Von diesem Aufwand bemerkt der Gast freilich wenig bis gar nichts. Stattdessen spürt er die Atmosphäre des Naturmaterials – man fühlt sich geborgen wie in einer großen Blockhütte. Die Zimmer besitzen eine außerordentliche Behaglichkeit: Die Wände und Decken aus den sichtbar belassenen, großformatigen Holzelementen dämpfen den Schall, sorgen für ein ausgeglichenes Klima und verströmen einen milden Duft. Auch die Außenwände bestehen innenseitig aus den massiven Brettsperrholz-Elementen, auf die eine Steinwolledämmung und die äußere Lärchenholzbekleidung folgen. Dass trotz all des Naturholzes die Räume niemals rustikal wirken, liegt an der einfachen, aber modernen und liebevollen Ausstattung.
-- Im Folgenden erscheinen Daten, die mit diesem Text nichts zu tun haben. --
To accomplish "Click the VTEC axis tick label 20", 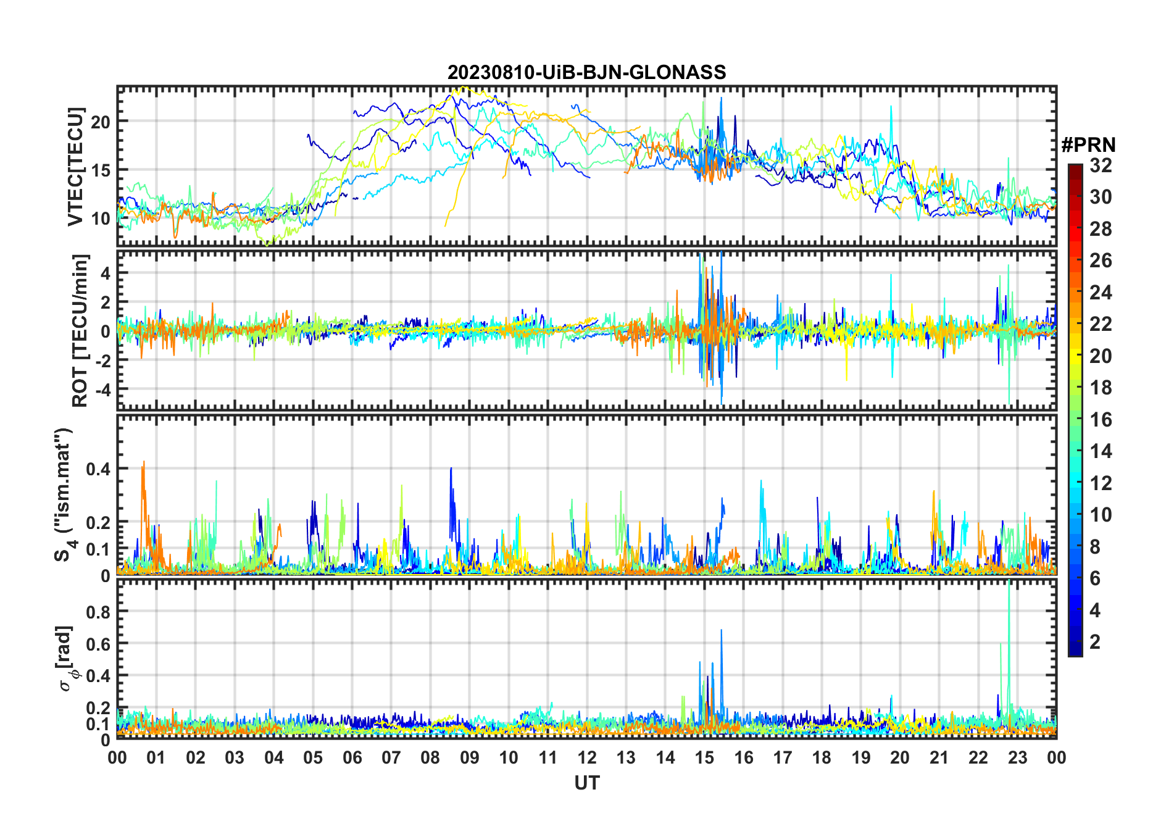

So hat jedes Zimmer seinen eigenen Namen (Wacholder, Süntelbuchen oder Kulturbirne) und besitzt entsprechend Exponate in Form von Ästen, Früchten, Fotografien und Informationstexten zur jeweiligen Baumart. Mit ein wenig Einbildung meint man sogar, dass die Zimmer unterschiedlich duften …

Fragwürdig erscheint jedoch, dass das nachhaltige und durchaus kostengünstige Lowtech-Holzhaus-Konzept des Wälderhauses um weitere aufwendige und teure Energieeinsparmaßnahmen ergänzt und damit verwässert werden musste. So wurde eine PV-Anlage auf dem Dach installiert, mit einer großen Geothermieanlage aus 94 Energiepfählen die Erdwärme angezapft und das Gebäude an das lokale Nahwärmenetz angeschlossen. Die Haustechnikanlage des Gebäudes ist entsprechend komplex und nimmt immense Flächen im EG ein. Damit der Hotelbereich Passivhausstandard erreicht, gibt es dort, neben dicken Dämmungen und Dreifachverglasungen, eine mechanische, individuell regelbare Grundlüftung mit Wärmerückgewinnung. Man wohnt nun ziemlich abgeschottet von der Umgebung – nicht unbedingt das, was man mit einem naturnahen Wohnen im Waldhaus in Verbindung bringt. Hier wäre – trotz allem IBA-Exzellenzanspruchs – weniger wohl mehr gewesen. Das ist schade, denn die Idee eines Holzhauses, das anschaulich, lehrreich und sinnlich den Wald in die Stadt bringt, ist wunderbar und wurde von den Architekten in bemerkenswerter Weise umgesetzt.